Schizzo a olio (incompleto) di Benjamin West delle delegazioni al Trattato di Parigi che sancisce la fine della guerra d'indipendenza americana e dei conflitti collegati

Un Foglio internazionale

La crisi tra liberali e conservatori

Com’è cambiata la destra in America e in Gran Bretagna

Ogni lunedì, segnalazioni dalla stampa estera con punti di vista che nessun altro vi farà leggere, a cura di Giulio Meotti


  

“Il conservatorismo e il liberismo hanno avuto un rapporto simbiotico”, spiega Henry Olsen sul Washington Post: “Un nuovo saggio dell’economista Tyler Cowen suggerisce che questa relazione terminerà presto”. Cowen sostiene che il liberismo sta morendo perché non è più in grado di risolvere i problemi moderni. I liberali tradizionali credono che l’intervento del governo sia sempre dannoso e che crei più problemi di quanti ne risolva. La loro tesi di fondo è rimasta sempre la stessa, e per questo le ricette liberali non vengono più ritenute credibili per risolvere i grandi problemi globali.

    

Cowen abbandona la fede dottrinale dei liberali, e sostiene che l’intervento del governo a volte è necessario per garantire alcuni diritti e servizi fondamentali.

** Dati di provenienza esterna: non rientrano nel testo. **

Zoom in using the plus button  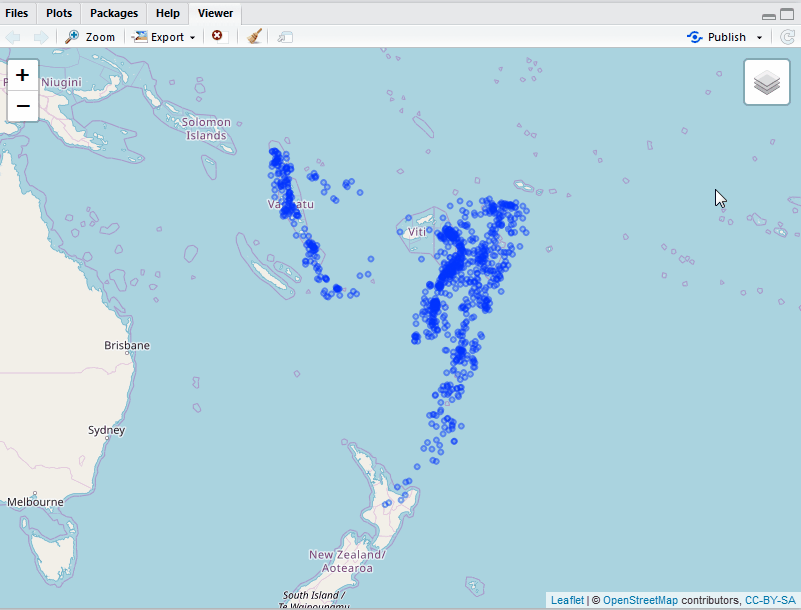point(22,74)
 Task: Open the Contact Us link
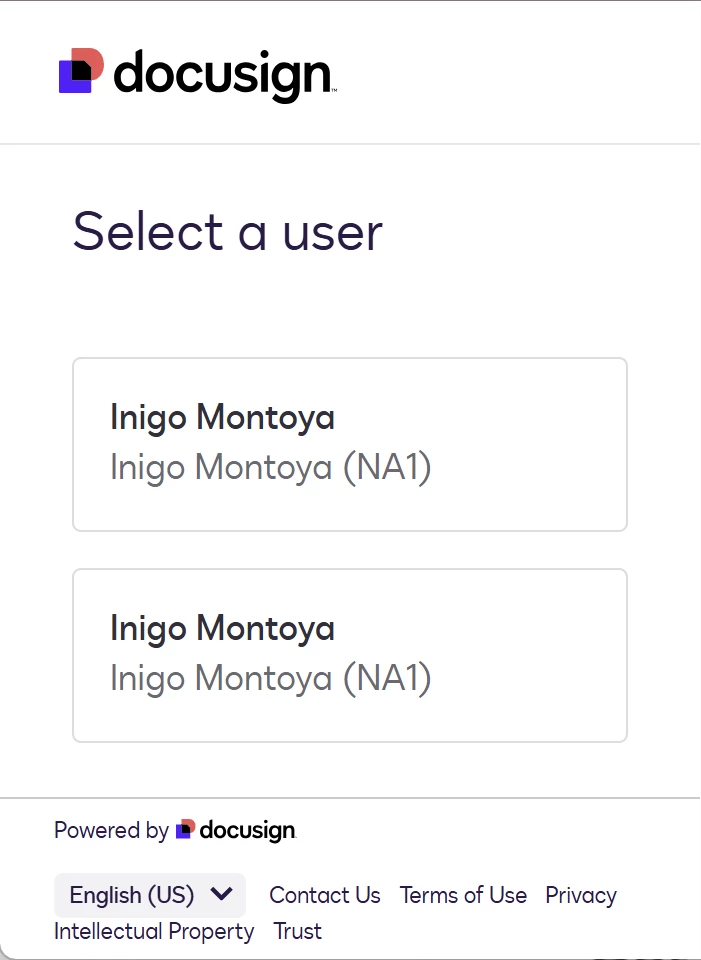point(325,895)
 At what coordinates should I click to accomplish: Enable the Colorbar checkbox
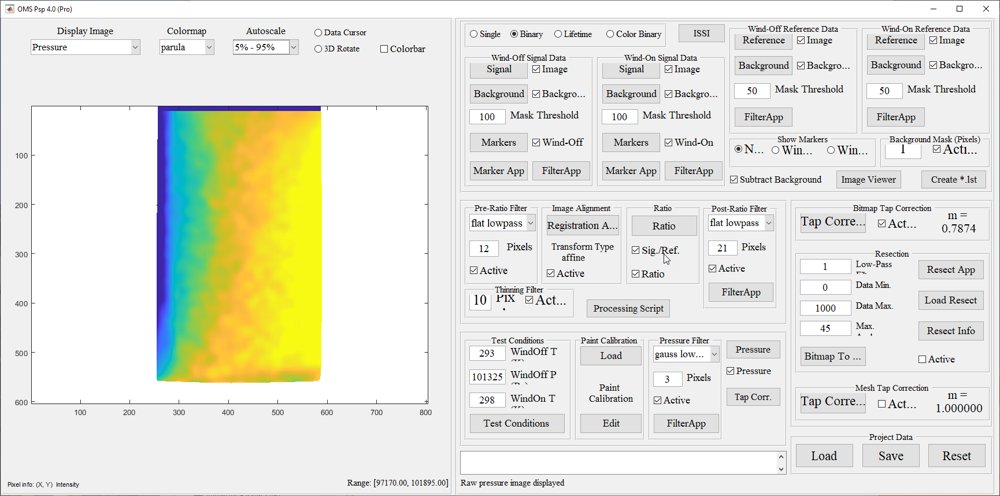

Questa nuova filosofia si chiama “State Capacity Libertarianism”, ma ha poco a che fare con il liberismo tradizionale. Si avvicina di più al conservatorismo One Nation sostenuto dal premier britannico Boris Johnson e dal senatore americano Marco Rubio. Questa filosofia politica ha radici antiche, nasce nell’Ottocento dai libri dei fondatori del pensiero conservatore. Queste idee mantengono la tesi di fondo dei liberali – l’idea che lo scambio libero tra individui e aziende tutelato dallo stato di diritto produce ricchezza per tutti – ma aggiungono che il capitalismo deve servire il bene comune. Le riforme proposte dai conservatori cambiano a seconda dei problemi di ciascun paese.

    

In Gran Bretagna Boris Johnson ha promesso di ridurre le disparità tra nord e sud. Rubio si è preoccupato delle conseguenze della concorrenza cinese sulla manifattura statunitense. Queste teorie partono dal presupposto che gli strumenti del governo – tasse, spesa pubblica, sussidi – possono risolvere alcuni problemi sociali. La maggior parte dei cittadini accetta questo presupposto che però smentisce le teorie dei liberisti più ortodossi.

 

Molti repubblicani in America non sono in grado di offrire una risposta ai progressisti per risolvere i problemi legati a sanità, istruzione e cambiamento climatico. Pochi conservatori in America sono disposti ad ammettere che l’intervento del governo a volte può essere giustificato. Quelli come Rubio che contraddicono questo dogma vengono etichettati come “fascisti” o “statalisti”. Se anche un importante pensatore liberista come Cowen si è convinto che l’azione del governo è necessaria per risolvere alcuni problemi, il mondo repubblicano deve iniziarsi a fare alcuni domande. Rubio finora è tra i pochi conservatori americani ad avere rotto il ghiaccio e messo in discussione i dogmi della destra americana. “Il saggio di Cohen ha portato nuova luce in un movimento (quello repubblicano, ndt) che per troppo tempo è rimasto al buio”, conclude Olsen: “Questo processo continuerà e col passare del tempo i conservatori si sveglieranno dal loro torpore”.